Тайрон улыбнулся и приложил указательный палец к одной брови, словно салютуя.
— Поскольку это первый комплимент, где нет таких слов, как «сумасшедший» или «клоун», я принимаю его с благодарностью.
— Вы сумасшедший. — Рене слабо улыбнулась. — Но тем не менее вы прекрасно играете.
— А вы?
Она покачала толевой:
— Матушка пробовала учить меня, но все напрасно… — Она вытянула руку и пошевелила пальцами. — Они всегда стремились к самостоятельности, не подчиняясь законам музыки.
— Садитесь, — сказал он и отодвинул скамью так, чтобы Рене смогла сесть к нему на колени. — Положите свои руки сверху. Я покажу вашим пальчикам, как надо действовать. Она улыбнулась. Пальцы Тайрона были намного длиннее, а мелодия, которую он исполнял, была знакома Рене, и она могла предугадать, к каким клавишам его руки понесут ее неловкие пальцы. Она почувствовала тепло его тела, ее грудь стала набухать, и Рене поняла, что страстно желает этого человека.

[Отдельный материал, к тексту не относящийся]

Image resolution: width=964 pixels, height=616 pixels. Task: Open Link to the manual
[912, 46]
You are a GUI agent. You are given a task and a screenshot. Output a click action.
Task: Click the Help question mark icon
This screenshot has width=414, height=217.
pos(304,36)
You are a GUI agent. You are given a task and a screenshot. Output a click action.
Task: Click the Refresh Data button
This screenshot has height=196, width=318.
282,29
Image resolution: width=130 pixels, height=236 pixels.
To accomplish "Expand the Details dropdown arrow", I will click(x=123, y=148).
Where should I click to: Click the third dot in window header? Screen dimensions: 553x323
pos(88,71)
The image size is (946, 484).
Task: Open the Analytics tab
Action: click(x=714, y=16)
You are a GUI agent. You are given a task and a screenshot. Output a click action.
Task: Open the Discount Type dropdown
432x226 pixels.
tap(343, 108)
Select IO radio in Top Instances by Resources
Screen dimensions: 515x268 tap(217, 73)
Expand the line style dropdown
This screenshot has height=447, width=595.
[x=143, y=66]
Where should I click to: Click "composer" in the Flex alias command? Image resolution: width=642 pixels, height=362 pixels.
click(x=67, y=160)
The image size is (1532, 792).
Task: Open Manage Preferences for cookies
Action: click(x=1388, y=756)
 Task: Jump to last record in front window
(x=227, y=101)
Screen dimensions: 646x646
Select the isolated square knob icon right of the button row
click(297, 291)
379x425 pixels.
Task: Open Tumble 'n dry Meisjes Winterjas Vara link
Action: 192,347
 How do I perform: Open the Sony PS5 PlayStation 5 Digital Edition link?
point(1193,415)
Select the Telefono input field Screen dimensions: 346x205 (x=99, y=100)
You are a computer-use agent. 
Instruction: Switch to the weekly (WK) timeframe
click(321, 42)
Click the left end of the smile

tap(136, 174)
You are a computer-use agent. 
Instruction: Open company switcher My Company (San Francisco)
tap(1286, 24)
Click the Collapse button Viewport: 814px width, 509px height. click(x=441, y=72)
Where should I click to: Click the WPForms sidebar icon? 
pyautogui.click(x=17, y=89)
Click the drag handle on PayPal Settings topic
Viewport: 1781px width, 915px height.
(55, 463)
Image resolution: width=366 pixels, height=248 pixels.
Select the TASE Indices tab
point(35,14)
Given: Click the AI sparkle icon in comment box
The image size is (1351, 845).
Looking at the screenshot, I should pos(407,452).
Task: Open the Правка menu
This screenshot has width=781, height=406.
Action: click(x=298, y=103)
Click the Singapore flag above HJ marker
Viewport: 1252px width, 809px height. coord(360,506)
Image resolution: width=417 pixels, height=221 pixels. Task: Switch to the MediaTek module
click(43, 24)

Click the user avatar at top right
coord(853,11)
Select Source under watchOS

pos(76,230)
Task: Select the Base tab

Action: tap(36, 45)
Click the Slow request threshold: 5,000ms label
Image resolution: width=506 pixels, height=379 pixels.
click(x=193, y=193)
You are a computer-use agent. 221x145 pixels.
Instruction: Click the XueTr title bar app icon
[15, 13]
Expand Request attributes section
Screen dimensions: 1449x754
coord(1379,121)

— Я чувствую себя настолько виноватой. — Она задохнулась. — Финн в тюрьме, а я думаю только о том, как… о том, как мне чудесно и тепло сейчас, — шепотом призналась Рене.
Руки Тайрона сомкнулись на ее талии.
— Сегодня ничего вы не можете сделать для Финна, как бы вам этого ни хотелось. И я принимаю ваши слова, мамзель, что вы чувствуете себя прекрасно в моем доме, как еще один комплимент.
Она закрыла глаза и отдалась нежности его губ. Его дыхание с легким ароматом коньяка слегка щекотало ее кожу, и Рене откинула голову, чтобы снова почувствовать вкус его губ. Осторожно, стараясь не повредить ее разбитую губу, он поцеловал Рене так трогательно, что она едва не расплакалась. Зная, что ему только что сделали перевязку, она повернулась у него в руках и взяла в ладони его лицо, и он целовал ее стройную шею, замирая от счастья.
Он распустил пояс халата, его руки скользнули под шелк, и грудь Рене оказалась в его ладонях. Рене выгнулась, задев клавиши фортепьяно, и те немедленно отозвались энергичным аккордом. Ласковые губы Тайрона ласкали ее соски, оставляя два влажных круга на ткани. Его руки гладили ее тело, спускаясь вниз, к бедрам, а когда снова взметнулись вверх, то Рене осталась обнаженной, мерцая молочной белизной в неярком свете свечей.
Аккорды на сей раз были громче, и отзвук их долго висел в тишине комнаты — Тайрон прижал Рене к ровному ряду клавиш из слоновой кости. Рене задрожала и напряглась, а он застонал от удовольствия, когда почувствовал, как нетерпеливо, как охотно она приняла его. Рене, горячая и страстная, была его женщиной, она так замечательно подходила ему. Звуки фортепьяно были так же ритмичны и так же лихорадочны, как и движения их тел. Потом они слились в один долгий аккорд, и он был дикий и отчаянный, ошеломивший их обоих.